She got out of bed. "Call you later," she said.

"Right," he answered.

They both paused. Now would be the time for one of them to say "I love you." If they were at that point.

"Bye," she said. "Bye," he answered.

* * *

It was Halloween at the office. She'd never felt the air so agitated. This was what never actually happened: a psychopath announcing his intentions, with every indication of follow-through. This was movie stuff.

Ed was just shy of coming in his pants. His hair, what was left of it, seemed to be standing on end. "Hot damn," he said.

"They find anything in Bed-Stuy?" she asked. "Nope. I wish / could talk to him." "And what would you say?"

"I think he needs a father figure."

"Do you?"

"Don't be offended. You're doing a fine job with him."

"In my way."

"No offense. I just think maybe a guy could get more out of him. It's the luck of the draw, him calling here and attaching to you."

"You don't think a woman is as effective with him?" "Hey. Don't get all Angela Davis on me."

Ed was one of the new breed, the guys who seemed to think that if they were right up front about their sexism and racism, if they walked in and sat down and just said it, they were at least semi-absolved. That if racism was inevitable, it was better, it was more manly and honorable, to be candid. She, frankly, preferred secrecy.

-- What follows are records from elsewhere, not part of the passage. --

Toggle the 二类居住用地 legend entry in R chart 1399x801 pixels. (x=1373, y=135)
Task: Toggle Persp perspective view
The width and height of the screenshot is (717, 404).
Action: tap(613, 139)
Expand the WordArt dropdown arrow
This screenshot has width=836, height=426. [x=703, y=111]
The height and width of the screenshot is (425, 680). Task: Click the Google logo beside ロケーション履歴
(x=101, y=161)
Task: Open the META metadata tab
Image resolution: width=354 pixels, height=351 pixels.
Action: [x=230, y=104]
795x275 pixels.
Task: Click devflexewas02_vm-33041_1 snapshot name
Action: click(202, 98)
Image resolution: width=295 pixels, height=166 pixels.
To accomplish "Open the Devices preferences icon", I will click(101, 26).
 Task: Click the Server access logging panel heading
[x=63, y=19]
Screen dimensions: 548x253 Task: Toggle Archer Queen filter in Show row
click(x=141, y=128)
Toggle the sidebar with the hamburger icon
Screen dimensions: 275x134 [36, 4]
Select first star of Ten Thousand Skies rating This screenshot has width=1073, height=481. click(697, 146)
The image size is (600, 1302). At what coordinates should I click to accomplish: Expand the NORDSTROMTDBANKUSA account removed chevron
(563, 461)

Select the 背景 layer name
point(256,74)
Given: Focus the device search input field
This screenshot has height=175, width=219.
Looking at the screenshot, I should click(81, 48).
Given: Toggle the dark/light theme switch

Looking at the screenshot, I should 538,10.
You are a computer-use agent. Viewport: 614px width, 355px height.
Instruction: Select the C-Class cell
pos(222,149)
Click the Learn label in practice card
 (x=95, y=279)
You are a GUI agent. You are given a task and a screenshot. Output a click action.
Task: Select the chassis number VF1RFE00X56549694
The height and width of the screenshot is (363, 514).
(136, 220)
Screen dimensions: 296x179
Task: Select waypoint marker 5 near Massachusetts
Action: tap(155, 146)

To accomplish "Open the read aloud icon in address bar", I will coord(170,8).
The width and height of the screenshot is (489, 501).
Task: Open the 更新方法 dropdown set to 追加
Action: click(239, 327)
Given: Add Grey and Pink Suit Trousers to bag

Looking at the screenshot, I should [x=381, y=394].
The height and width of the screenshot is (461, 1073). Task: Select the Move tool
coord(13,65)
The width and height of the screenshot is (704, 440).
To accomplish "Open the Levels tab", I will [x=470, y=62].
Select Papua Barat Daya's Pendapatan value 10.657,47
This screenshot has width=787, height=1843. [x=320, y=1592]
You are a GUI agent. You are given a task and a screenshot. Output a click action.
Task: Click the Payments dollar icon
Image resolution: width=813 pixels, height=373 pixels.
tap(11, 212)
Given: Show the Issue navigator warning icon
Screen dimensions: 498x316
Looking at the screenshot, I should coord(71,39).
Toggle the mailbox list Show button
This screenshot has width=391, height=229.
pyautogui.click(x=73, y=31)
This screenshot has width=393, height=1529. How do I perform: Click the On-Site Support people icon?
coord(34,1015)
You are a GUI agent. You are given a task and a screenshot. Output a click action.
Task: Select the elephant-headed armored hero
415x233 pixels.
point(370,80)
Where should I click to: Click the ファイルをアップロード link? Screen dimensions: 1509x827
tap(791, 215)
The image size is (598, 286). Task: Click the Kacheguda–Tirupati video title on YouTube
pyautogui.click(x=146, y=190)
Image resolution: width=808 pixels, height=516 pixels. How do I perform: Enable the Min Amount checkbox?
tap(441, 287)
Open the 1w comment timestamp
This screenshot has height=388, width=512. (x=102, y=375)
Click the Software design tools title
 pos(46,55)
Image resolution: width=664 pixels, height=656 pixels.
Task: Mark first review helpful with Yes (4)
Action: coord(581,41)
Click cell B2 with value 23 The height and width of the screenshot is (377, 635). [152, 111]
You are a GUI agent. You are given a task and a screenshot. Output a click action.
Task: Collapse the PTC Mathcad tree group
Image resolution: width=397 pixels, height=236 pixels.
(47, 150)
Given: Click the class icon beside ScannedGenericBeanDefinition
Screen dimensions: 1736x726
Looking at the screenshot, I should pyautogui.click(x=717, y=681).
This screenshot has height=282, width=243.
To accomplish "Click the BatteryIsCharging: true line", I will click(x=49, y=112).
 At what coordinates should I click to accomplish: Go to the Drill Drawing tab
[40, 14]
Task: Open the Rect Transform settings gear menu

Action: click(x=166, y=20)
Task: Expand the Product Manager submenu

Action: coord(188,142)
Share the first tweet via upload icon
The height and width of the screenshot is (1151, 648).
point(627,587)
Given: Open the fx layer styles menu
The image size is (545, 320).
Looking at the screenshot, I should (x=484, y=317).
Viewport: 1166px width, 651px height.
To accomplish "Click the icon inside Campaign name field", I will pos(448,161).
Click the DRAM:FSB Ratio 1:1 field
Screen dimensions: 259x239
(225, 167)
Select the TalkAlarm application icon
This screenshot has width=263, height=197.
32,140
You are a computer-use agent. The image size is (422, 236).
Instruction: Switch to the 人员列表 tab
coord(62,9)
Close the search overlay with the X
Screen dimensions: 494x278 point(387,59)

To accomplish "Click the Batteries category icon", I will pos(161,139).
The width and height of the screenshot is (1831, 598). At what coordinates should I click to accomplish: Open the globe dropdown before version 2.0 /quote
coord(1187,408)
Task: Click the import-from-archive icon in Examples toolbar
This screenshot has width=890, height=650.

"I wouldn't dream of it," she said.

"A bad dad is telling him to do bad things. A good dad might have a better chance of telling him to do good things. A mother figure doesn't have the same authority. She's a refuge. She can't contradict the bad dad. She can only console."

"I can't tell you how much I hope you're wrong about that."

"I hope so, too. We're going to get this little fucker."

Ed had the killer buzz in his voice. He had the pure, shining conviction of the almost smart. When Ed went on like this, Cat heard the ping inside her head. Here was a true murderer.

"Yeah," she said. "We're going to get him."

Pete came into the cubicle, with black coffee for her.

"You're sweet," she said.

"We're nowhere," he told her.

"We're never no where."

"They've run dental records on more than two thousand missing kids. They got no matches to the teeth we found."

"Disappointing."

"It's like that first kid appeared out of thin air."

"Or nobody knows or cares that the first kid is missing."

"I know, I know. It's funny, though." "I agree. It's funny."

Ed broke in. "Or somebody never cared enough to send their kid to a dentist."

"Always a possibility," Cat said. "Have you noticed how he starts to disintegrate as he gets agitated?"

"Go on," Pete said.

"His coherence fades. He starts throwing out lines from Whitman. Or, as he would say, from home."

"He gets more and more random," Ed offered.

"Maybe," Cat said. "Or maybe, in his mind, he gets less and less random. I have a feeling that the poem is his language. It's what's in his head. Maybe it's more of a stretch for him to say something like 'I'm afraid to die' than it is to say 'Do you think a great city endures?'"

"That sounds like a bit of a stretch, to me," Ed said.

Cat wanted to say, I have a feeling, but she couldn't say that kind of thing in front of Ed. He'd use it against her. She was the girl with the degree from Columbia, who'd read more books than all of the men put together, who'd gone into forensics because she hadn't managed to establish a private practice. She was overaggressive and under-qualified. She was someone who relied on feelings.

She said, "It's just an idea, Ed. This seems like an excellent time for us to give free rein to our ideas, wouldn't you say?"

Queenly bearing, schoolmarm diction. She really had to quit that. Problem was, it worked. Most of the time.

"Sure, sure," Ed said. "Absolutely."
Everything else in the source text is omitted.